What you will do - When a line in the data below includes "Export", pick it out and copy it.
══ Data excerpts
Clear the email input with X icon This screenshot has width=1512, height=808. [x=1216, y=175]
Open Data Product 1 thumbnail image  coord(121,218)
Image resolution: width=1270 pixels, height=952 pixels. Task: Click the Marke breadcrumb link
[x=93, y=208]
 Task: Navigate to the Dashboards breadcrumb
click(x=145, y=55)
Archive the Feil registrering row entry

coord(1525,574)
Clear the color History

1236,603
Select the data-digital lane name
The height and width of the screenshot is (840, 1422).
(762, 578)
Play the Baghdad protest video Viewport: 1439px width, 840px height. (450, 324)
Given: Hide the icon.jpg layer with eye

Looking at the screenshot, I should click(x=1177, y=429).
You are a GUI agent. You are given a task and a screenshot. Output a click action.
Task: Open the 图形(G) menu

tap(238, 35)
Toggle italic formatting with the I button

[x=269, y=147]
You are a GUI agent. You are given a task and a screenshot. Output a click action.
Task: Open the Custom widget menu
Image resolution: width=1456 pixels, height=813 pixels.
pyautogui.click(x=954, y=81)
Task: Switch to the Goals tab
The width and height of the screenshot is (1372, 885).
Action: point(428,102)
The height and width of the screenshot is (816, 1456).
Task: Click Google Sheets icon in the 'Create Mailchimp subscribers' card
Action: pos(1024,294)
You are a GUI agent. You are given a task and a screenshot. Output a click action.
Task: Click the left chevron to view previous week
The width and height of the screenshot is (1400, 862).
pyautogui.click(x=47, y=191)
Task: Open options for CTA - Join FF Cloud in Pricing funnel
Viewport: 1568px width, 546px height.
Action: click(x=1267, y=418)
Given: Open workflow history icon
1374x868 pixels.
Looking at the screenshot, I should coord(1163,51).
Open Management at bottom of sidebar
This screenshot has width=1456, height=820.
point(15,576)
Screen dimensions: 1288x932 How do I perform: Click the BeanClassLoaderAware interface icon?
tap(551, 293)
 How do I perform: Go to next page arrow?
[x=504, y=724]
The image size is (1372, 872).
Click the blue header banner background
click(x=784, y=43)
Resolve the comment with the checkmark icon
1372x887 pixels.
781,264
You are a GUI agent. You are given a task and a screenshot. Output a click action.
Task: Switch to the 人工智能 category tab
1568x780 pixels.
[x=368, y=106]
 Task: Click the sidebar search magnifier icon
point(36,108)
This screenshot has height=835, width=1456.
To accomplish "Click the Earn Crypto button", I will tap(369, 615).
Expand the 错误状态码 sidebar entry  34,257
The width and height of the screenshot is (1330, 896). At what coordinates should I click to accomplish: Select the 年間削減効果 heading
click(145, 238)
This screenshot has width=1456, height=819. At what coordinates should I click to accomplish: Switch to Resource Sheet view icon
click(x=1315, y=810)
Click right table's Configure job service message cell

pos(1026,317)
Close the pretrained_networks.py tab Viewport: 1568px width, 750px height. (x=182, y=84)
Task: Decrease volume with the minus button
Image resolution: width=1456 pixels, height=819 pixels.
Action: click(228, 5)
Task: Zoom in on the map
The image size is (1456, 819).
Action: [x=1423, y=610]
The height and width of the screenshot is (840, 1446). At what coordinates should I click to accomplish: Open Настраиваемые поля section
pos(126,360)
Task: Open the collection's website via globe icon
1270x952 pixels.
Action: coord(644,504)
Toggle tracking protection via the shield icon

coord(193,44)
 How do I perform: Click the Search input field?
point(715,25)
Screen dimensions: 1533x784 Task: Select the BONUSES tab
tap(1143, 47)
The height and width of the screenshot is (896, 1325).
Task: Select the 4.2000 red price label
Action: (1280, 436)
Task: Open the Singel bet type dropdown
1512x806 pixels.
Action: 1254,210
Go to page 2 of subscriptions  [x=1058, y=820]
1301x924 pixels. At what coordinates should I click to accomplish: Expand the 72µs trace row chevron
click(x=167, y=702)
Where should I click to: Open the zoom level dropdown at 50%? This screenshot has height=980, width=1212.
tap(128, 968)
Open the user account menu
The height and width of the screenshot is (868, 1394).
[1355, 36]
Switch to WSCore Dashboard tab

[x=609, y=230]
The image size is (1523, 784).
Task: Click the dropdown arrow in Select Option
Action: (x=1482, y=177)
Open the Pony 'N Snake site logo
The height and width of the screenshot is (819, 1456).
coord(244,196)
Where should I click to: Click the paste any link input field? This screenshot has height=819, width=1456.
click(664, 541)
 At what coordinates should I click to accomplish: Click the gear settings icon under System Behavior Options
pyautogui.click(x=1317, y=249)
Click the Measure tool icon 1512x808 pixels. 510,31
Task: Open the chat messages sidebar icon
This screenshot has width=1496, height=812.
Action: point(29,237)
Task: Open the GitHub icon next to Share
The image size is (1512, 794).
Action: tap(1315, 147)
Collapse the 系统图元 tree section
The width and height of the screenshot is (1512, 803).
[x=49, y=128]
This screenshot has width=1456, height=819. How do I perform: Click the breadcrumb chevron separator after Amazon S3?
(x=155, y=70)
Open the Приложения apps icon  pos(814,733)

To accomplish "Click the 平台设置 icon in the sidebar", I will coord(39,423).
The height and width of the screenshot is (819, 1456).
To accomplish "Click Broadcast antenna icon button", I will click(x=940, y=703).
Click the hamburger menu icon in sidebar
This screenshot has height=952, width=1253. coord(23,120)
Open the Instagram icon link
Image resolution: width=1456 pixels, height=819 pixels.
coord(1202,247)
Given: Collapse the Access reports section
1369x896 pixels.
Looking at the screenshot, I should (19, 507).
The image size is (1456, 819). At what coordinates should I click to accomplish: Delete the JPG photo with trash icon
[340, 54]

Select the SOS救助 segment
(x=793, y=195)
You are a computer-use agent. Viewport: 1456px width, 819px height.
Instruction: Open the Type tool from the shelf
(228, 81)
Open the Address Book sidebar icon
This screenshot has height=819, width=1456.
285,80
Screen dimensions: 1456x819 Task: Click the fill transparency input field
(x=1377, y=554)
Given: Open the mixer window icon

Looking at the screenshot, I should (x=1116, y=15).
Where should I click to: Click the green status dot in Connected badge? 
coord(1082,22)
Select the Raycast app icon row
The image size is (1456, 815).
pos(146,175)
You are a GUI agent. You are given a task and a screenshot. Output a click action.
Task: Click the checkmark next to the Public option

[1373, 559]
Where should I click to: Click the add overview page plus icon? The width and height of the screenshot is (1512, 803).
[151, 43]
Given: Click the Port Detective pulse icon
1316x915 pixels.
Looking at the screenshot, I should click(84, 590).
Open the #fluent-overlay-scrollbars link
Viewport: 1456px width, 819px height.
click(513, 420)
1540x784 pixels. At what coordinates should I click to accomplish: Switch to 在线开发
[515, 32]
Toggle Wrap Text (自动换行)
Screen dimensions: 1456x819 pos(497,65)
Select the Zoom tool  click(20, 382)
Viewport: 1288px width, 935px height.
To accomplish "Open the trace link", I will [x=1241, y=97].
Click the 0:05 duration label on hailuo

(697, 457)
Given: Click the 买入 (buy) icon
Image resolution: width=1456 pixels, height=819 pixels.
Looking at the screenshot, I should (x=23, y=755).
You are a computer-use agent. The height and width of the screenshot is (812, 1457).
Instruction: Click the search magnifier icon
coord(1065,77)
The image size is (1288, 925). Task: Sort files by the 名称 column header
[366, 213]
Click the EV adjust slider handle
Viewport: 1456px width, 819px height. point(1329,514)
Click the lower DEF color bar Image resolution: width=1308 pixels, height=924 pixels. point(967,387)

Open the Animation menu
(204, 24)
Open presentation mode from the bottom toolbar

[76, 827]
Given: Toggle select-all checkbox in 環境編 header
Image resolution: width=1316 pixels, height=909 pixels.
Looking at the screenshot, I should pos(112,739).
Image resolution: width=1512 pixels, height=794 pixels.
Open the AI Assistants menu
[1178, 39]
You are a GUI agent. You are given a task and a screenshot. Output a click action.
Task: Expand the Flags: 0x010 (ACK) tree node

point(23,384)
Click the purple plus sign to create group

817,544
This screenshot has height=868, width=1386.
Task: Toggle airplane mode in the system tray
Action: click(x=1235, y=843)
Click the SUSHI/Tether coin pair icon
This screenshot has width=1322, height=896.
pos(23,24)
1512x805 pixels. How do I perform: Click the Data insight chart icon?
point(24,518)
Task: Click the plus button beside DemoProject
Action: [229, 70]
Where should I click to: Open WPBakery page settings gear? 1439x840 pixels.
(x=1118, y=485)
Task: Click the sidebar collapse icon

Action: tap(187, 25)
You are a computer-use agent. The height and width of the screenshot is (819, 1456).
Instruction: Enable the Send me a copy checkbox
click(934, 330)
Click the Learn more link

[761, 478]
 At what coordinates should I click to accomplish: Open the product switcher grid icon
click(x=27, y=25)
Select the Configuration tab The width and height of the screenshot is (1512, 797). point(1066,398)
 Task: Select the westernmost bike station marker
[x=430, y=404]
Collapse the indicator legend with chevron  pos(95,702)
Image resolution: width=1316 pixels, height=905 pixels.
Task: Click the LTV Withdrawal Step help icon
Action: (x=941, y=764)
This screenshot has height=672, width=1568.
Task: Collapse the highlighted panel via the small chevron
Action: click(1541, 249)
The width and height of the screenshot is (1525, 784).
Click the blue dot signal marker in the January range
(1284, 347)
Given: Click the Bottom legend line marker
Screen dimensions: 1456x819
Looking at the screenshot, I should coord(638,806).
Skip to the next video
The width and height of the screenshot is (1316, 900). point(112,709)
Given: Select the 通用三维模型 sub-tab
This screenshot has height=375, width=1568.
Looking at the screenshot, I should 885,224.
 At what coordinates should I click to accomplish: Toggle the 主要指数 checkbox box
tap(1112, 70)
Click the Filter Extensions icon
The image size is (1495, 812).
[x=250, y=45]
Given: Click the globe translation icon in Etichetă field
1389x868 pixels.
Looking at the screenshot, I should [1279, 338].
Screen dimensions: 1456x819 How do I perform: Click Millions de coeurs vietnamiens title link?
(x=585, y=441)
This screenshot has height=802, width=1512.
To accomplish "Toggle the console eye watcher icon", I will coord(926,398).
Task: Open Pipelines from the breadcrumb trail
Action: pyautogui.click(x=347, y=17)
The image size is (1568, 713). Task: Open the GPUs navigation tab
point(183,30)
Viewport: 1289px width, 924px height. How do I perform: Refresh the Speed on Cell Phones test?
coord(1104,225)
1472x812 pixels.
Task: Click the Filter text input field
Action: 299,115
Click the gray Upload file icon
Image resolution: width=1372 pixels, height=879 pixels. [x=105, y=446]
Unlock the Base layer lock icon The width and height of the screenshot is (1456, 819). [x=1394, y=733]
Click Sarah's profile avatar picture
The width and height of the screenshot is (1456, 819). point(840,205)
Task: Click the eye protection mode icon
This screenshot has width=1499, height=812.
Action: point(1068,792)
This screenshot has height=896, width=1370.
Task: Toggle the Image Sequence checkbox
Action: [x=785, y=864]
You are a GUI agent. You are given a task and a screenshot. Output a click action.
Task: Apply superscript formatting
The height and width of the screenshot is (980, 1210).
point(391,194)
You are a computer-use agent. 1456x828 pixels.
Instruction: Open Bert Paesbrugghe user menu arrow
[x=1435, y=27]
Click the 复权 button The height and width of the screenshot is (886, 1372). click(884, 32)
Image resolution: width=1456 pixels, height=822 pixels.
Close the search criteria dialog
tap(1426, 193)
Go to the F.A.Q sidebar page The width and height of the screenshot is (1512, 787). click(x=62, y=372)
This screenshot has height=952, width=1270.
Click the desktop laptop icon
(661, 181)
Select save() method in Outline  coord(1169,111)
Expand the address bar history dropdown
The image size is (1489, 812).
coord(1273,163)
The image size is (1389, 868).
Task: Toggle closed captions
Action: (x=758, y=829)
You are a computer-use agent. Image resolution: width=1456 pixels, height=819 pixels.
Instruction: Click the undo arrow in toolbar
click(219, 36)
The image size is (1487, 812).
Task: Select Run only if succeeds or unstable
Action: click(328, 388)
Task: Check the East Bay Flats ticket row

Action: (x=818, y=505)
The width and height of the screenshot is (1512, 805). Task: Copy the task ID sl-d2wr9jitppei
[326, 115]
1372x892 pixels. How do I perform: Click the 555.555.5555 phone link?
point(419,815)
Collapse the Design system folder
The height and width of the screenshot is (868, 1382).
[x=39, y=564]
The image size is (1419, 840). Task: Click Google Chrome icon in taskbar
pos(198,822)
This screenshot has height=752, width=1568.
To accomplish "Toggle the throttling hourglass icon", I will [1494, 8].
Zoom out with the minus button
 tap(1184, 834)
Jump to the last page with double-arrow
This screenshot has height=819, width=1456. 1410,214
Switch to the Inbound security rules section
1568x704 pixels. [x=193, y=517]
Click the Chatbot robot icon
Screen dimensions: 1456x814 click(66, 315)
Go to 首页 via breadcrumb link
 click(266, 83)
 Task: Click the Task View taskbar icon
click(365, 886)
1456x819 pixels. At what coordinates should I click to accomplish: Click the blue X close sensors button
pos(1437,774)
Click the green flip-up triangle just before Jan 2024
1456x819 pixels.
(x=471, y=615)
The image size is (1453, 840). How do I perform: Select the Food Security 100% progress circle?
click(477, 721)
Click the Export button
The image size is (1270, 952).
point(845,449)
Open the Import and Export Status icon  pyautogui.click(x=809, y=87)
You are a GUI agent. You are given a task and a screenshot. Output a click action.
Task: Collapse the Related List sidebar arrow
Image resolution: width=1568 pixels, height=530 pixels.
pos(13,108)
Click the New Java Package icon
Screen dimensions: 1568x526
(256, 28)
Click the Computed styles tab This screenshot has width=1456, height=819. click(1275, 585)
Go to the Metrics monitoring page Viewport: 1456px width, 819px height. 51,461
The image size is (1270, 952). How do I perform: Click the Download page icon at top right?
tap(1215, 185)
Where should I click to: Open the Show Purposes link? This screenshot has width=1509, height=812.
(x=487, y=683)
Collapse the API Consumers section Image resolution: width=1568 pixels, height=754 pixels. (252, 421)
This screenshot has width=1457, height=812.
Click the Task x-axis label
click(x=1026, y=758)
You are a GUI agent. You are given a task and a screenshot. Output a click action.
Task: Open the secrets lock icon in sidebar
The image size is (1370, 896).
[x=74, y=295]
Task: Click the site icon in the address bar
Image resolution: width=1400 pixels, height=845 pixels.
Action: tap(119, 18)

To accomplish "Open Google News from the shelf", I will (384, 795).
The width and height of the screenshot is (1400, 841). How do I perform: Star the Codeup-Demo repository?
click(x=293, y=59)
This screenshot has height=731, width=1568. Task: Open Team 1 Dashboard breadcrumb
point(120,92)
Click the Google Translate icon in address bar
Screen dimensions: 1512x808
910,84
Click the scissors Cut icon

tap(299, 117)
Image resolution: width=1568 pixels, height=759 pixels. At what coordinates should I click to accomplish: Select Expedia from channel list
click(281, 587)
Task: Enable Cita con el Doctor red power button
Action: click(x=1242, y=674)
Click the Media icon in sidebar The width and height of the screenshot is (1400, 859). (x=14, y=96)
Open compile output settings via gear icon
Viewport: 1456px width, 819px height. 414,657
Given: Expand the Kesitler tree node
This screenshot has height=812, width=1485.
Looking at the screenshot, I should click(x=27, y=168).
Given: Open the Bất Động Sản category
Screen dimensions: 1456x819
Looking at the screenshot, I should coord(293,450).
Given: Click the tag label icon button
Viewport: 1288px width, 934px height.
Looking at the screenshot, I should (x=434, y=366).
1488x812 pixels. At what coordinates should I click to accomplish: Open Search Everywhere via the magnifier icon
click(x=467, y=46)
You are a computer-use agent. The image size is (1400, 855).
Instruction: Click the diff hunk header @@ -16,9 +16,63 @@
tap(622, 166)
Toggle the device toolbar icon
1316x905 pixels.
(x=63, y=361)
════
Solution for this problem -
Click the Export button
Open the Import and Export Status icon  pyautogui.click(x=809, y=87)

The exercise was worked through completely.